USA, scendono le richieste di sussidi di disoccupazione

Scritto da:
The Economist
Categoria:
Economia mondiale
Ultimo aggiornamento:
14 marzo 2013



Il numero di americani che ha fatto richiesta di indennità di disoccupazione è sceso inaspettatamente durante la scorsa settimana, al livello più basso da quasi due mesi, aggiungendo nuovi segnali che il mercato del lavoro della più grande economia del mondo si sta rafforzando. Per la prima il jobless claims americano è sceso di 10.000 unità arrivando a quota 332.000 nel corso della settimana conclusasi il 9 marzo. Si tratta del dato minore numero dalla metà di gennaio.
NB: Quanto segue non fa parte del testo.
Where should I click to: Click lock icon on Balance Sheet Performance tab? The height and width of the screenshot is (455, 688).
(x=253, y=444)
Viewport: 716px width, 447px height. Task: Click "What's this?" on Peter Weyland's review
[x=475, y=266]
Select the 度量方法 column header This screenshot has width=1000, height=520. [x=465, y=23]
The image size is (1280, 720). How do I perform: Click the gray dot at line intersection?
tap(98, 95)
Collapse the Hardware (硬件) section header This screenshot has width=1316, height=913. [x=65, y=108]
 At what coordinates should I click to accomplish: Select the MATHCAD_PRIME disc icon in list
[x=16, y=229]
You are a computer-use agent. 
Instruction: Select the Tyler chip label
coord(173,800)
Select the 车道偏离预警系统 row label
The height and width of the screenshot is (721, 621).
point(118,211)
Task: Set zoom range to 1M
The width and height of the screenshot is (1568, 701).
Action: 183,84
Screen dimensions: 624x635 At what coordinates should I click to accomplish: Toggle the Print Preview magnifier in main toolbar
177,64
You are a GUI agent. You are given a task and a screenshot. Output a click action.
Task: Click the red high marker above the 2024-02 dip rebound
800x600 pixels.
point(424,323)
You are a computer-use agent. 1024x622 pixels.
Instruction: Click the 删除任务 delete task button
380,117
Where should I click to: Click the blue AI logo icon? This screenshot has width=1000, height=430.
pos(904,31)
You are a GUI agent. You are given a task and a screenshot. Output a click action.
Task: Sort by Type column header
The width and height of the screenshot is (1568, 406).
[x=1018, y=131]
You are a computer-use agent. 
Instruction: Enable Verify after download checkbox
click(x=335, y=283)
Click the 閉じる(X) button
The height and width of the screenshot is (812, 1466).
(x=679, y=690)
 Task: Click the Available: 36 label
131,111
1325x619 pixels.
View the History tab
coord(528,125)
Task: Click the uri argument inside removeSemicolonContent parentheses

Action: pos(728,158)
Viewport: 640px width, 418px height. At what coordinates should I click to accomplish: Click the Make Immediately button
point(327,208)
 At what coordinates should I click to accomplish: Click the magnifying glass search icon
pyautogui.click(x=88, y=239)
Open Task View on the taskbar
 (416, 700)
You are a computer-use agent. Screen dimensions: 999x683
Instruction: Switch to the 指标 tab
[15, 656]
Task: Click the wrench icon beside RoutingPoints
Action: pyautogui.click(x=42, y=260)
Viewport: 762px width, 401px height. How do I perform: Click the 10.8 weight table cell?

La previsione degli economisti voleva un aumento delle richiesta di disoccupazione fino a quota 350.000.

Un altro rapporto del Dipartimento del Lavoro americano ha mostrato come i prezzi all’ingrosso sono saliti nello scorso mese di febbraio arrivando al massimo da cinque mesi a questa parte, riflettendo un salto dei costi energetici. L’aumento dello 0,7 per cento dell’indice dei prezzi alla produzione ha seguito anche l’incremento dello 0,2 per cento del mese precedente.

I sussidi di disoccupazione settimanali riflettono in maniera abbastanza “in tempo reale” i licenziamenti e tendono a diminuire quando si ha una crescita dei posti di lavoro disponibili, misurata dal dato mensile dell’occupazione del settore non agricolo e dei libri paga, sempre del settore non agricolo. L’occupazione è aumentata dunque di 236 mila lavoratori nel corso dello scorso mese, dopo un guadagno 119.000 nel mese di gennaio. La previsione degli economisti è stata battuta in positivo, dato che gli economisti avevano previsto una crescita di 165.000 unità. Il tasso di disoccupazione è sceso al 7,7 per cento, il dato più basso dal dicembre 2008.

I tagli automatici che hanno iniziato ad avere i loro effetti a partire dal 1° marzo 2013 potranno portare alcune aziende a ritirarsi dal mercato nel corso dei prossimi mesi. La situazione del mercato del lavoro americano è critica anche per tutto il resto del mondo. Il 2013 sarà un anno molto particolare per il paese americano, la crescita è fondamentale.